NOTICE: Ninth Circuit Rule 36-3 provides that dispositions other than opinions or orders designated for publication are not precedential and should not be cited except when relevant under the doctrines of law of the case, res judicata, or collateral estoppel.
Larry WILSON, Plaintiff-Appellant,
v.
Peter DEMOSTHENES, Defendant,
and
George DEEDS, Warden, et al., Defendant-Appellee.

No. 91-16230.

United States Court of Appeals, Ninth Circuit.*

Submitted July 29, 1992.
Decided Aug. 6, 1992.

Before TANG, BEEZER and KOZINSKI, Circuit Judges.

MEMORANDUM**

Larry Wilson, a Nevada state prisoner, appeals pro se the district court's summary judgment for George Deeds, Stephanie Nixon, and Charles Wolff in Wilson's 42 U.S.C. § 1983 action. We have jurisdiction pursuant to 28 U.S.C. § 1291. We review de novo, Kruso v. International Tel. & Tel. Corp., 872 F.2d 1416, 1421 (9th Cir.1989), cert. denied, 496 U.S. 937 (1990), and affirm in part, vacate and remand in part.

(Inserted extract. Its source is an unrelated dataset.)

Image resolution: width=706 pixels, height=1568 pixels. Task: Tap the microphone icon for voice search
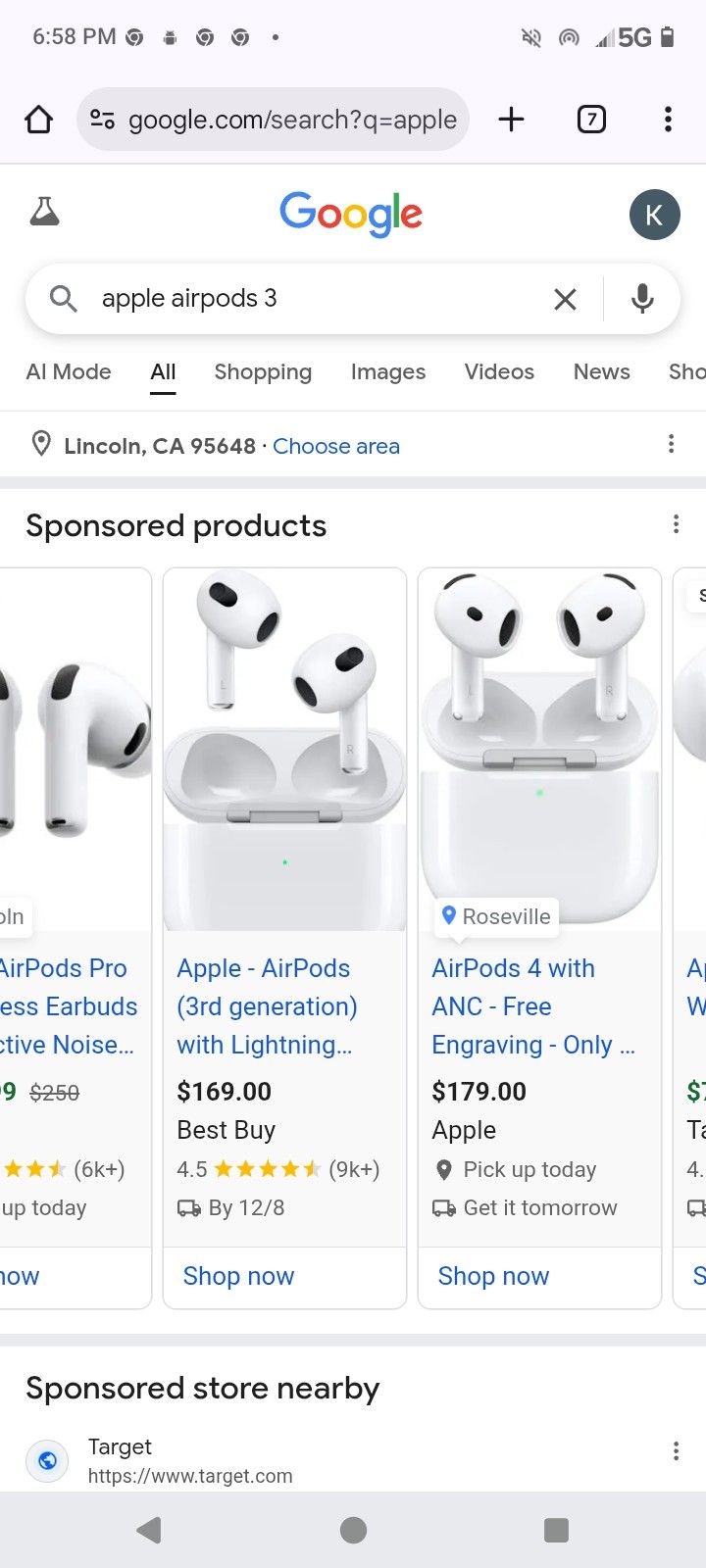(x=642, y=299)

Summary judgment is proper where there is no genuine issue of material fact and the moving party is entitled to judgment as a matter of law. Fed.R.Civ.P. 56(c); Celotex Corp. v. Catratt, 477 U.S. 317, 323 (1986). The moving party must demonstrate the absence of a genuine issue of material fact. Celotex, 477 U.S. at 324. The nonmoving party then must go beyond the pleadings and affidavits and designate "specific facts showing there is a genuine issue for trial." Id. (quoting Fed.R.Civ.P. 56(e)). When reviewing summary judgment, this court views the evidence in the light most favorable to the nonmoving party. T.W. Elec. Serv., Inc. v. Pacific Elec. Contractors Ass'n, 809 F.2d 626, 630-31 (9th Cir.1987).

Wilson was a maximum close custody inmate in Nevada State Prison. Because the prison was being downgraded from a maximum close custody institution to a medium custody institution, Wilson was transferred to Ely State Prison, Nevada's new maximum security prison. At the time of the transfer, Wilson was serving disciplinary segregation time in a maximum lock-down unit for violating institutional rules.

Following his transfer, Wilson filed a civil rights complaint against Peter Demosthenes, Deeds, Nixon, and Wolff, alleging in Count I that they violated his right to due process of law guaranteed by the Fourteenth Amendment by transferring him from Nevada State Prison to Ely State Prison on September 6, 1989 without notifying him of the reason for the transfer and without conducting a Classification Committee hearing prior to his transfer.1 In Count II Wilson alleged he was denied due process because he lost certain privileges as a result of the transfer. In Count III Wilson alleged he should have been released into the general prison population at Ely State Prison.

* Transfer

A liberty interest protected by the due process clause of the Fourteenth Amendment may arise from the clause itself or from state law. Hewitt v. Helms, 459 U.S. 460, 466 (1983). An inmate has no protectible constitutional liberty interest in being confined to a particular institution under the due process clause of the Fourteenth Amendment. Meachum v. Fano, 427 U.S. 215, 225 (1976). Therefore, any protectible liberty interest concerning involuntary intra-state institution transfers must be state-created. See id. at 225-26. To demonstrate a liberty interest in such a transfer, an inmate must show there are particularized standards that guide and substantially limit the discretion of the decision-makers. Olim v. Wakinekona, 461 U.S. 238, 249 (1983).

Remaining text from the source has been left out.